• EXERCISE TASK A: For the text excerpt about the enemy in Eden, decide whether each statement agrees with it. Answer yes or no for each, quoting the exact words of the text that decide it. (i) The enemy in Eden was someone who already occupied the land. (ii) The enemy was one of the highest of the angels, Lucifer. (iii) The passage quoted from James calls this wisdom devilish.
• EXERCISE TASK B: Repeat, word for word, the part of the text excerpt about the enemy in Eden that opens with the words containing "He  must not" and closes with "unspiritual, devilish.".

• TEXT EXCERPT:
■ ■ ■
Israel  would subdue the land–conquer this  enemy–by being  obedient to 
God.  Adam could also  subdue the land–conquer the  enemy who threatened–by
being obedient to God.  The parallelism being the two situations of Adam and
Israel is certainly striking.

    But who was this enemy in Eden?  It surely was not someone who already
occupied the land, for  the creation was good.  The  enemy was someone who had
become jealous of  God.  He, too, wanted to be a King.  This enemy was one of
the highest of the angels, Lucifer.  His  envy would  lead him  to a  terrible
act.  The New Testament points to  this envy  and pride  of Lucifer  who
became the devil, Satan.  In I Timothy 3:6 we read:

    He  must not be a recent convert,  or he may be puffed up with
    conceit and fall into condemnation of the devil.

    And in James 3:14, 15 the Scriptures declare:

    But if  you have bitter jealousy and  selfish ambition in your
    hearts, do not  boast and be false to  the truth.  This wisdom
    is  not  such  as  comes  down  from  above,  but  is earthly,
    unspiritual, devilish.
■ ■ ■
(A run of rows)
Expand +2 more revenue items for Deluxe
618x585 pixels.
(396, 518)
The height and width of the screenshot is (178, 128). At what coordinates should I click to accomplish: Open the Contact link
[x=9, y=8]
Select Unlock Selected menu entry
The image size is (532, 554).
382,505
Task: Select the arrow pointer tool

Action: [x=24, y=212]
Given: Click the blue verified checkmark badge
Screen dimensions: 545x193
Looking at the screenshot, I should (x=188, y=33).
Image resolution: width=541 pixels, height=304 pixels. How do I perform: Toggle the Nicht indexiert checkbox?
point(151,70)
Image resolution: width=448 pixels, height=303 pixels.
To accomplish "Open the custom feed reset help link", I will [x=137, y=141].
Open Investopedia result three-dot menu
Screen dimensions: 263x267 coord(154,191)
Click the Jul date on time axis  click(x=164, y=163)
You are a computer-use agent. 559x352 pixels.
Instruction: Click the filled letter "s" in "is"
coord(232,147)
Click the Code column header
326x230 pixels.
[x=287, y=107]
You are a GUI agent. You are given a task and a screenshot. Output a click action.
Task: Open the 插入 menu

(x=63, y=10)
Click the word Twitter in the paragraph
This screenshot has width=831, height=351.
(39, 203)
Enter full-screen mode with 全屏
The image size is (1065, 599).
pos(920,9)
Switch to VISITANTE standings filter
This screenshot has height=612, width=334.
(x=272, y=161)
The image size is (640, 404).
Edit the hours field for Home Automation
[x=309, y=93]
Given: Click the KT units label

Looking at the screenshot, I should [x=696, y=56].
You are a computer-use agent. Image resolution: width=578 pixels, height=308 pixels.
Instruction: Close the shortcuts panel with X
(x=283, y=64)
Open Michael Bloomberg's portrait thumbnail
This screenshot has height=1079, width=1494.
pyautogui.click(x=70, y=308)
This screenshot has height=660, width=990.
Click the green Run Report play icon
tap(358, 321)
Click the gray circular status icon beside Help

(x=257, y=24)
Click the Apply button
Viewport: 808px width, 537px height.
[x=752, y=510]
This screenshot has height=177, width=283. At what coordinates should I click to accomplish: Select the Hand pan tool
■ ■ ■
• TASK ANSWER A:
(i) No: "It surely was not someone who already occupied the land"
(ii) Yes: "This enemy was one of the highest of the angels, Lucifer."
(iii) Yes: "unspiritual, devilish."

• TASK ANSWER B:
He  must not be a recent convert,  or he may be puffed up with
    conceit and fall into condemnation of the devil.

    And in James 3:14, 15 the Scriptures declare:

    But if  you have bitter jealousy and  selfish ambition in your
    hearts, do not  boast and be false to  the truth.  This wisdom
    is  not  such  as  comes  down  from  above,  but  is earthly,
    unspiritual, devilish.